Zerlegung eines Kampfbegriffs

Pascal Bruckner: Der eingebildete Rassismus.

 

In den vergangenen Jahrzehnten fiel in gesellschaftspolitischen, kulturellen und wissenschaftlichen Debatten zunehmend ein Wort, das nahelegt, dass jeder Einwand, der gegen den Islam erhoben wird, einer krankhaften Regung entspringe: «Islamophobie». Obwohl die begriffliche Komposition bereits sprachlich dubios anmutet, konnte sie im Stillen einen Siegeszug antreten und zugleich ihre Herkunft, die keineswegs unschuldig ist, geschickt verdecken: Es waren schliesslich islamistische Kräfte, die ein wesentliches Interesse daran hatten, Kritik an ihnen auf eine Weise zu verunmöglichen, die nicht sofort auffällt. So kommt es zu dem zunächst seltsam anmutenden Umstand, dass sich jenes Wort heute gerade dort einer unheimlichen Popularität erfreut, wo einst mit besonderer Verve für Religionskritik gestritten worden war: unter Linken. Insbesondere von diesen wird nunmehr abgewehrt und schöngeredet, was unzweifelhaft kritikwürdig ist – ob rohe Männlichkeit und die zugehörige Unterwerfung von Frauen unter erzkonservative Sittsamkeitsvorstellungen, ob die schleichende Unterwanderung westlicher Institutionen oder das heimlich vorangetriebene Atomprogramm der «Islamischen Republik».

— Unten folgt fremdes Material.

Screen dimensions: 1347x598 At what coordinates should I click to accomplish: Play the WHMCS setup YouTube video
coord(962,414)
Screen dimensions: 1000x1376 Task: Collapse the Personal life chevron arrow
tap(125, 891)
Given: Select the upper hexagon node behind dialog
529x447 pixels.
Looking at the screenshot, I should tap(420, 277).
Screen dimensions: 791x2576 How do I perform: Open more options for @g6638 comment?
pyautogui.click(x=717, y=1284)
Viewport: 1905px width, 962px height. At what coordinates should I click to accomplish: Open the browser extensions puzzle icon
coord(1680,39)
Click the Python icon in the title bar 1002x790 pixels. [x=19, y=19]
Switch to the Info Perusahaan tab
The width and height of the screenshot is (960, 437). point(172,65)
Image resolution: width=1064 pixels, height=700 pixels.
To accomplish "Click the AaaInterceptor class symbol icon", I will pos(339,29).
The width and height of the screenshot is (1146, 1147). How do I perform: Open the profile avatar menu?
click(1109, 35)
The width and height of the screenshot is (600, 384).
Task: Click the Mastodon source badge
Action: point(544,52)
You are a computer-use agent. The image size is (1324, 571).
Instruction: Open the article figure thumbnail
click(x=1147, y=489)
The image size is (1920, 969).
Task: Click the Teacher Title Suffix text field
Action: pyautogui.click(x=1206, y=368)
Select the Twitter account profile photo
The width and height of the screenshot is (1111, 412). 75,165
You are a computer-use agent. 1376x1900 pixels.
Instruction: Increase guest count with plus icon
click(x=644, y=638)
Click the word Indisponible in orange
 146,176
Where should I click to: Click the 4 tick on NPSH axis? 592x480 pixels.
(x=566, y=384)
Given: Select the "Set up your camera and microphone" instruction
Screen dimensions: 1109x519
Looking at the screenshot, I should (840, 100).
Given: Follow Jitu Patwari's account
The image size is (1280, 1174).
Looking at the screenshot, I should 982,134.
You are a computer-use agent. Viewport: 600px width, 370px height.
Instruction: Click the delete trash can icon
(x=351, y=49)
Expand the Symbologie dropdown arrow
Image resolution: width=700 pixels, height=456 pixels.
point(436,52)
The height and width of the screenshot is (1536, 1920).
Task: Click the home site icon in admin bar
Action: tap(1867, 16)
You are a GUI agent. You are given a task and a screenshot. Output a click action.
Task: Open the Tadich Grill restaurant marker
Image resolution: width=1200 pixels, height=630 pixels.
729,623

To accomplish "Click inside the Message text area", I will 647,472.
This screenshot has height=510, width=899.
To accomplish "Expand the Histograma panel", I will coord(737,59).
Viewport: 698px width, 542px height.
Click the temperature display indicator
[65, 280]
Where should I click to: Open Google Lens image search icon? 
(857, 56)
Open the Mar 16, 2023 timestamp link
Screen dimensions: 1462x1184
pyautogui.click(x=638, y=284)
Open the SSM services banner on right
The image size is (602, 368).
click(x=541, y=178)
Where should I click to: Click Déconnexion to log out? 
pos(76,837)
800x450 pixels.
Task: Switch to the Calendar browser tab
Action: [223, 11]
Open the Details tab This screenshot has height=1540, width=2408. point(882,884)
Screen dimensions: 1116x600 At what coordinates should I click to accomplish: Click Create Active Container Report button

Der französische Philosoph Pascal Bruckner hat nun mit dieser Entwicklung aufgeräumt. In seinem 2017 in Frankreich erschienenen und jetzt auch in deutscher Sprache vorliegenden Essay «Der eingebildete Rassismus» zeigt er, dass das taktische Einsickern des Begriffs in den allgemeinen Sprachgebrauch nur wenigen bewusst zu sein scheint, während diejenigen, die es besser wissen müssten – allen voran andere Philosophen –, bei zahlreichen ­Gelegenheiten suggeriert haben, dass der Westen schon selber schuld daran sein müsse, wenn sich Aggressionen gegen ihn richteten. Angesichts der zahlreichen von Islamisten verübten Terroranschläge in Europa mit Hunderten Toten in den letzten Jahren bringt Bruckner diese ideologische Umkehr, die einer Wiedereinführung der Erbsünde unter säkularen Vorzeichen gleicht, auf die Formel «Die Schuld des ­Opfers und die Unschuld der Henker». Zum anderen – und dies ist entscheidender – weist er darauf hin, dass die Popularität des Begriffs «Islamophobie» dem konkreten linken Bedürfnis entspringt, mit einem neuen revolutionären Subjekt, das noch das Potenzial zum globalen Umsturz verspricht, gegen Bürgertum und Kapitalismus vorzugehen. Es handle sich folglich um einen «Zusammenschluss der Ressentiments im Milieu der grossen Verlierer».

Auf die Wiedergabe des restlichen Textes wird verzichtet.